● What to produce
Scale the following records by copying every line, requests included, and multiplying each click coordinate in the answers by 1.45, rounding to the nearest whole number with halves rounded up. Leave the pictures out of your answer.

(Element and text location data)
(begin)
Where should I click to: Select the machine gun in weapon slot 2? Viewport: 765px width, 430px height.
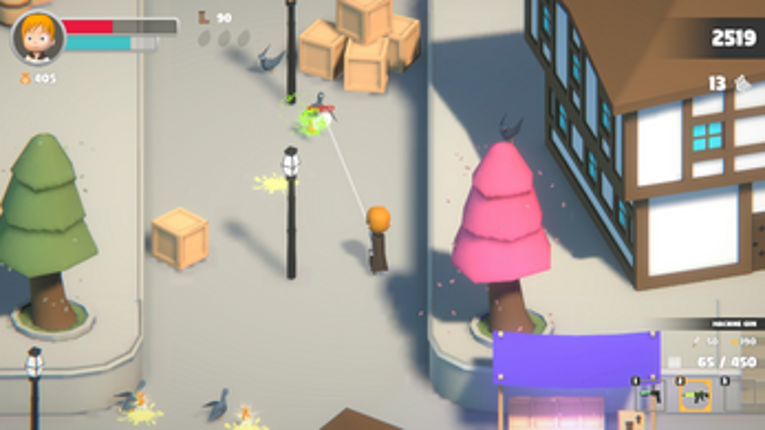[x=695, y=395]
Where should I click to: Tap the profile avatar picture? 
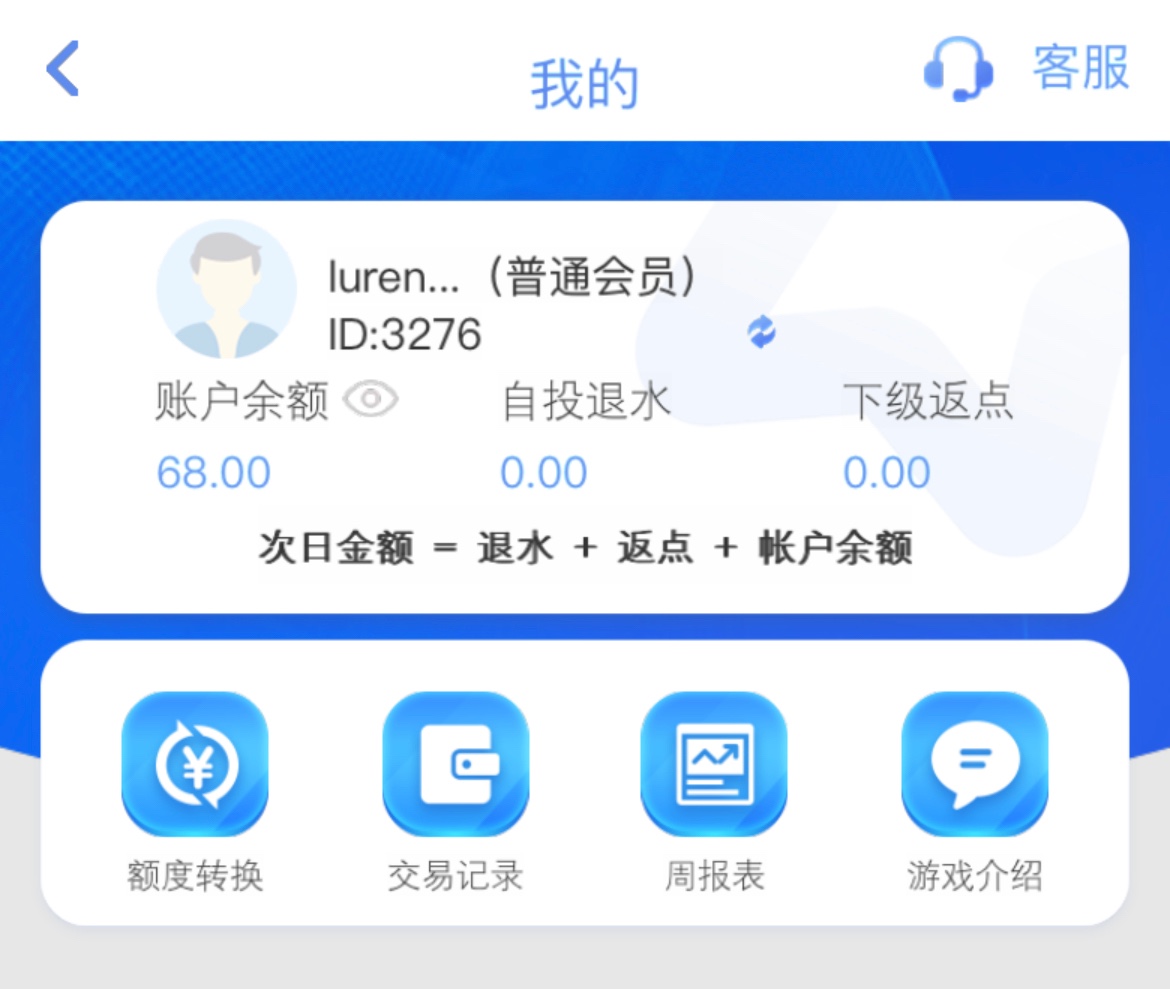click(226, 289)
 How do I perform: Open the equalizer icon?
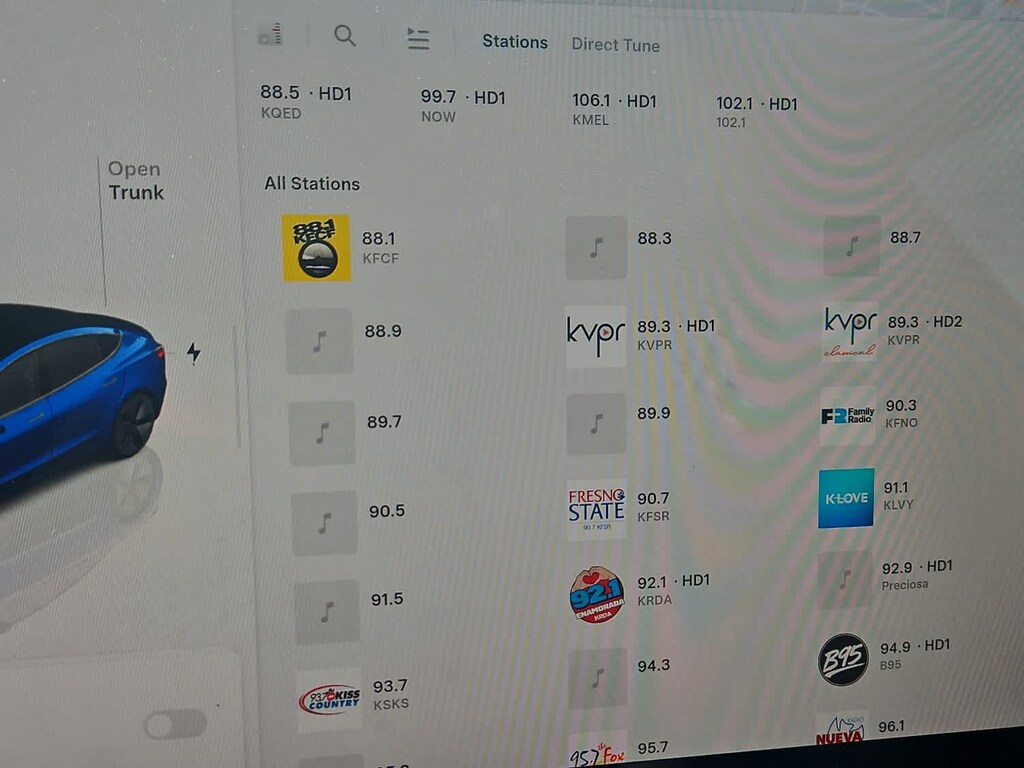click(270, 35)
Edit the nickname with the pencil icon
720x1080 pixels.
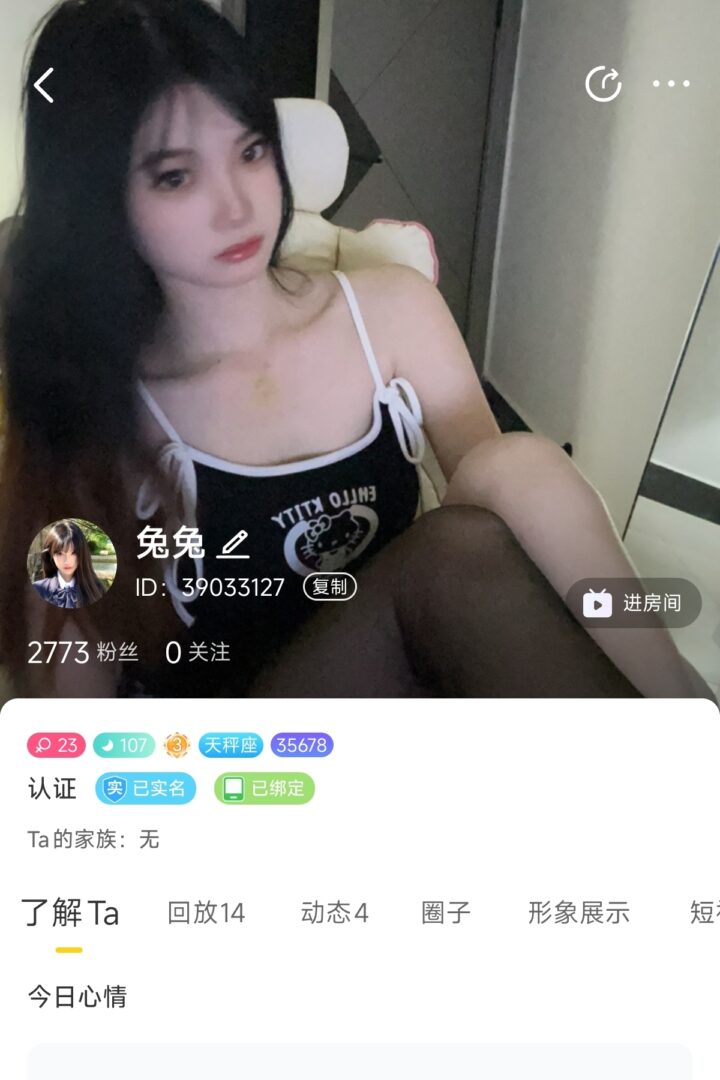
(end)
● Task result
Where should I click to: Select the machine gun in weapon slot 2? Viewport: 765px width, 430px height.
[x=1008, y=573]
Where should I click to: Tap the profile avatar picture? 
click(328, 419)
 How do I perform: Open the equalizer icon?
click(392, 51)
Edit the nickname with the pencil icon
720x1080 pixels.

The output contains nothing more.